The second variant of habitual countertransference, the patient-characteristic countertransference, was less conspicuous. The average patient contribution to the variance in feelings was smaller. The percentage of correctly classified checklists with regard to patients in the discriminant analyses was also smaller. Thus, the therapists' reaction patterns in individual therapies were less constant than were their general patterns across patients. The third and fourth variants of countertransference described in the introduction, session-characteristic countertransference with respect to therapist and to patient, both implying deviations from recurrent patterns, were studied by picking out sessions that were incorrectly classified with respect to therapist and to patient. As the consistency in general therapist patterns was stronger than the consistency in individual therapies, it probably would be more meaningful to look for deviations from the therapist's general pattern than to look for deviations from the therapy-specific pattern. This was so in therapy A2, where the troublesome feelings in the start of the therapy were clearly unusual for the therapist, both in her own memory and in the discriminant analysis based on all therapies. The two types of deviation did, however, give different signals about important phases and developments in the therapies. In therapy B1, deviating sessions according to the two models were found to alternate with each other in the latter part of the therapy. The therapist's view that the latter part of this specific therapy was characterized by warmer feelings was congruent with checklist data. His view that the first part of the therapy was unusual in that it evoked angry and uninterested feelings was not, however, corroborated by the checklists. According to his memory, this phase was “session-characteristic with respect to therapist,” but this was not so according to the discriminant analysis.

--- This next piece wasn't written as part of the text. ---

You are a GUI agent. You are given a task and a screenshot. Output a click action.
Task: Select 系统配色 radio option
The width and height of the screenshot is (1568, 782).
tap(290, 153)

The findings in this study thus suggest that it would be useful to delineate different variants of consistency and deviation within the therapist's total emotional reaction. The consistent pattern is the therapist's habitual feeling style, and the general pattern in the therapy is the patient-specific feeling style. In contrast to these, deviating reactions in individual sessions could be called “countertransference” in a more restricted sense. All four variants of therapist reactions may be useful for therapist reflections about processes in the therapy.

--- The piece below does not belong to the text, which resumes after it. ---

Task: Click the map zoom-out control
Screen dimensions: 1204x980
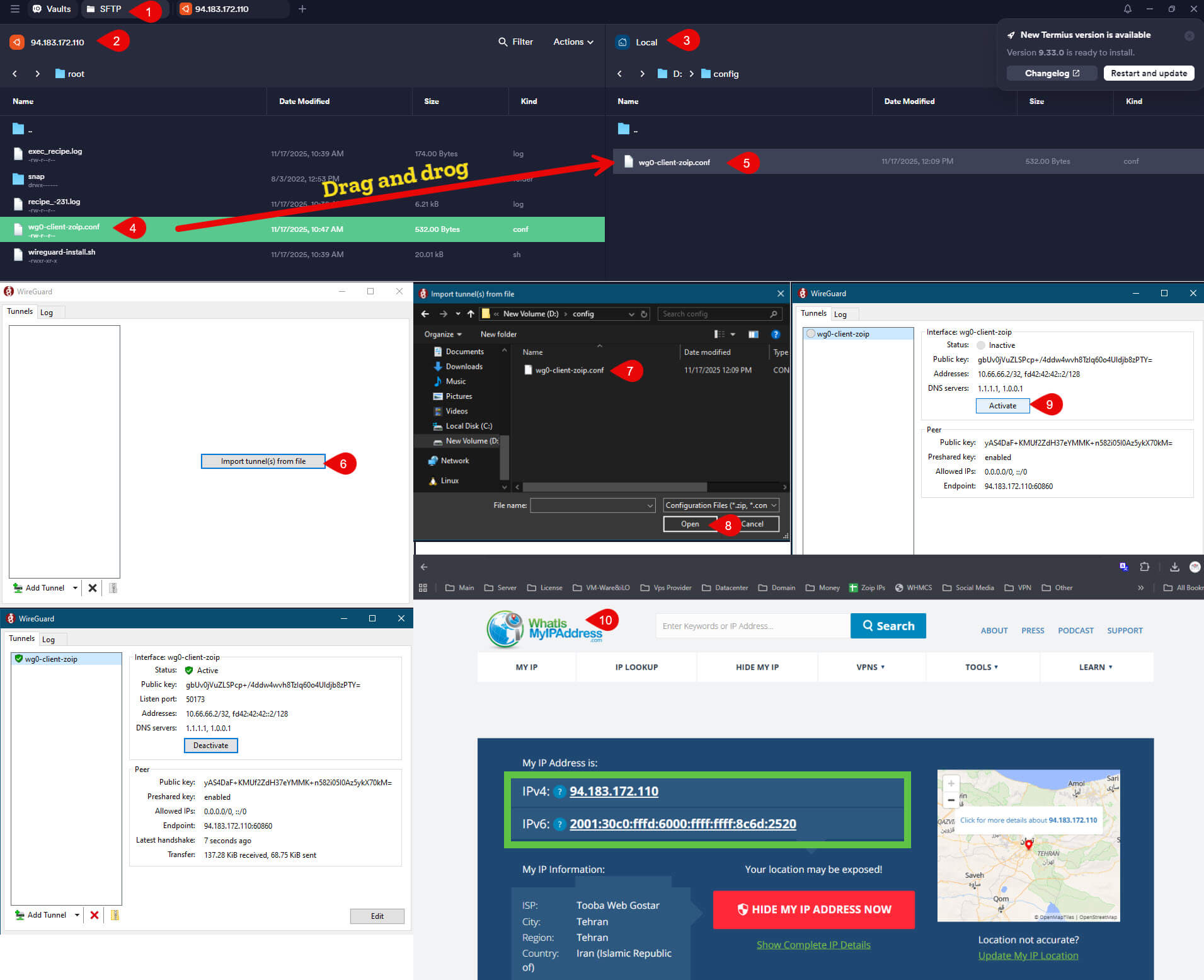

Consistency, as it is described here, implies stability over time. Deviation from the established pattern in an individual therapy implies that a stable pattern over time has been broken. Sometimes an individual session may stand out as different from the habitual pattern; sometimes a series of sessions may deviate in a trendwise fashion. The model outlined here makes it possible to develop analyses of the balance between stability and change in the therapist's reactions, in relation to, for instance, therapy outcome. It would also make it possible to develop techniques for giving individual therapists feedback on their reactions in individual sessions, in order to increase their perceptiveness regarding important countertransference developments.

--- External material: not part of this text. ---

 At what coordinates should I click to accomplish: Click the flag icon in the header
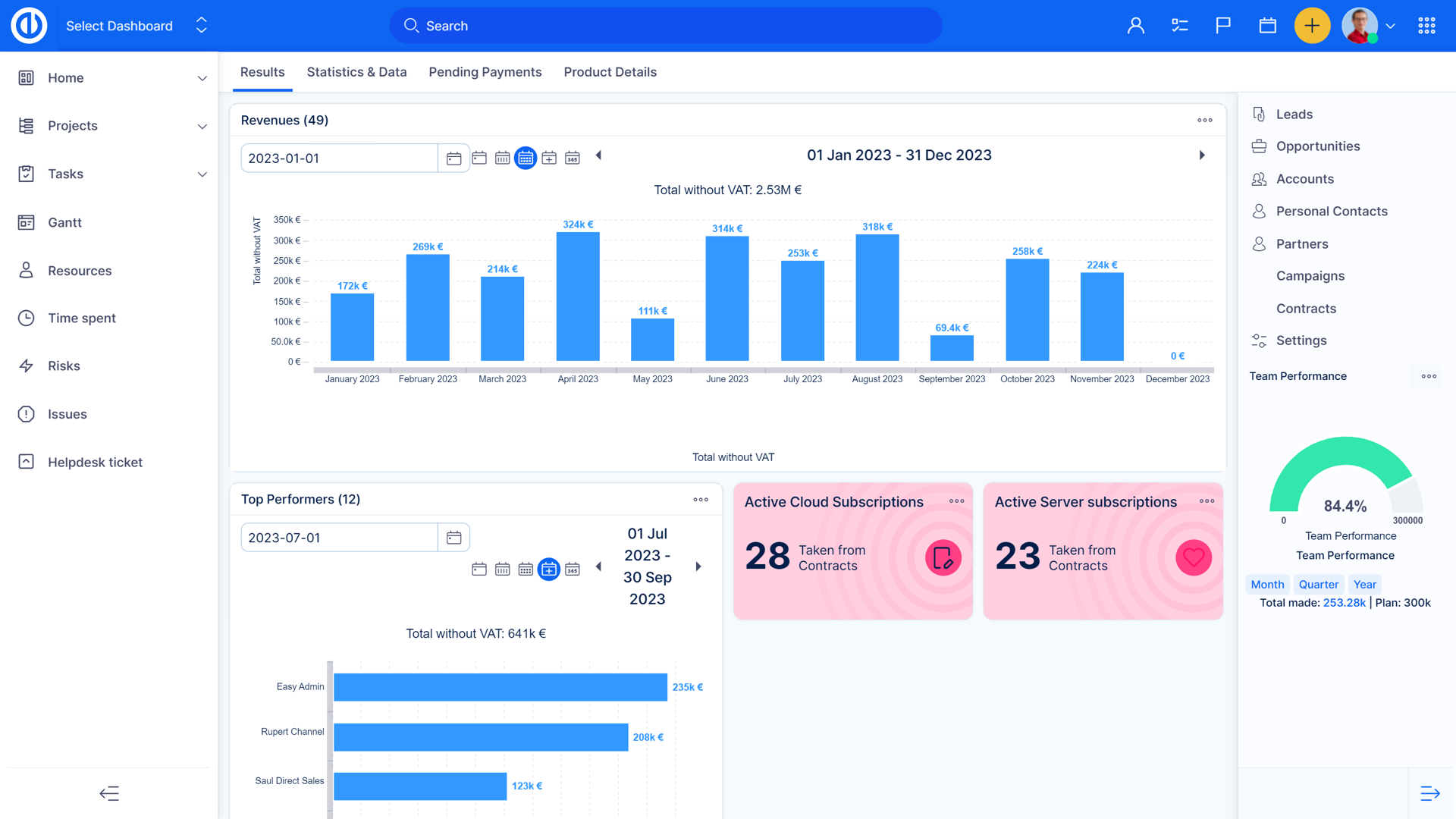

The results in this study give arguments for considering a therapist's reactions as belonging primarily to his or her own emotional universe. Within this universe, some reactions deviate from the normal pattern and can meaningfully be focused for special consideration. Sandler's3 description of the countertransference as a combination of influences from both therapist and patient was not refuted by our results, but a better way of expressing the interplay leading to the therapist's emotional reaction would be to say that within the therapist's rather stable and unique emotional universe, different patients, some consistently and some occasionally, evoke different patterns of reactions.